[tlhIngan Hol] Perfective with qualities / perfective and perfect

luis.chaparro at web.de luis.chaparro at web.de
Tue Apr 12 09:28:11 PDT 2022


SuStel:

> SoptaHghach means something different than Sopghach. While Sopghach is not technically a grammatical term, Okrand explains that you might use such a word temporarily if it made a technical point, with a wink to its ungrammaticality.
> How to say the eating depends on what you mean. A competed act of eating? Soppu'ghach. An ongoing act of eating? SoptaHghach. The beginning of the eating? SopchoHghach. And generally, -ghach is more often used for technical discussions; usually instead of saying something like nI' SoptaHghach the ongoing eating was long, you'd say something like SoptaH chaH qaStaHvIS poH nI' they were eating for a long time.
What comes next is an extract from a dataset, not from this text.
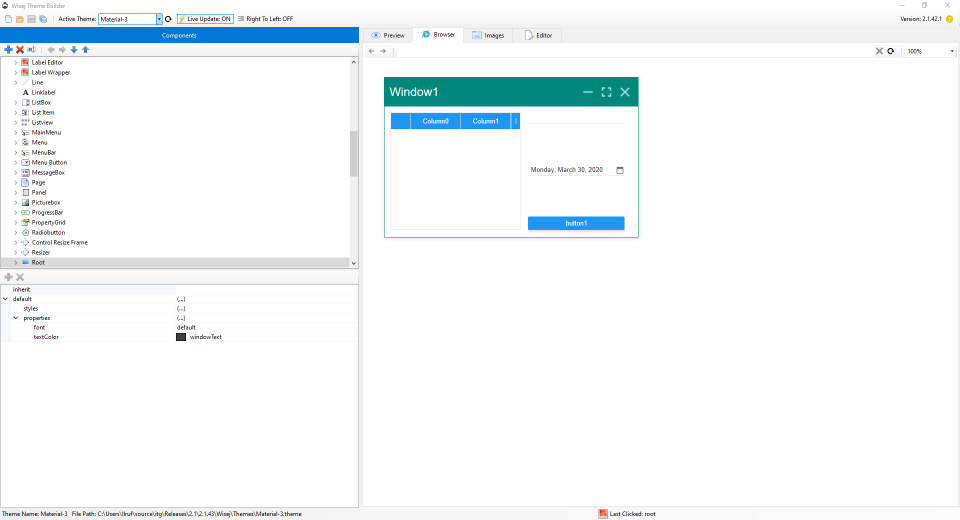
Task: Click the textColor windowText color swatch
Action: coord(181,337)
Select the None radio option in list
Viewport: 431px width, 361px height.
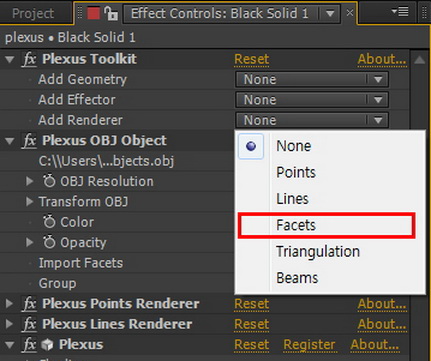tap(251, 146)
Yes, I know. I think I get it!

> And, of course, we can also say Sopchuqghach the eating of each other...

Thank you for the nightmares... But of course, grammatically relevant :-)

> Right. Tomorrow at noon I will have eaten is close to the meaning of the Klingon, but it's not exact. You might say wa'leS DungluQ jISoppu', pov vaj pe'vIl jISuvpu' Tomorrow at noon I will have eaten, so in the afternoon I will have fought forcefully. English doesn't let me say this without the future perfect tense. If I could borrow the simple past tense, I could say Tomorrow at noon I ate, so in the afternoon (tomorrow) I fought forcefully. But we can't say that in English.

That has clarified a lot, thank you very much!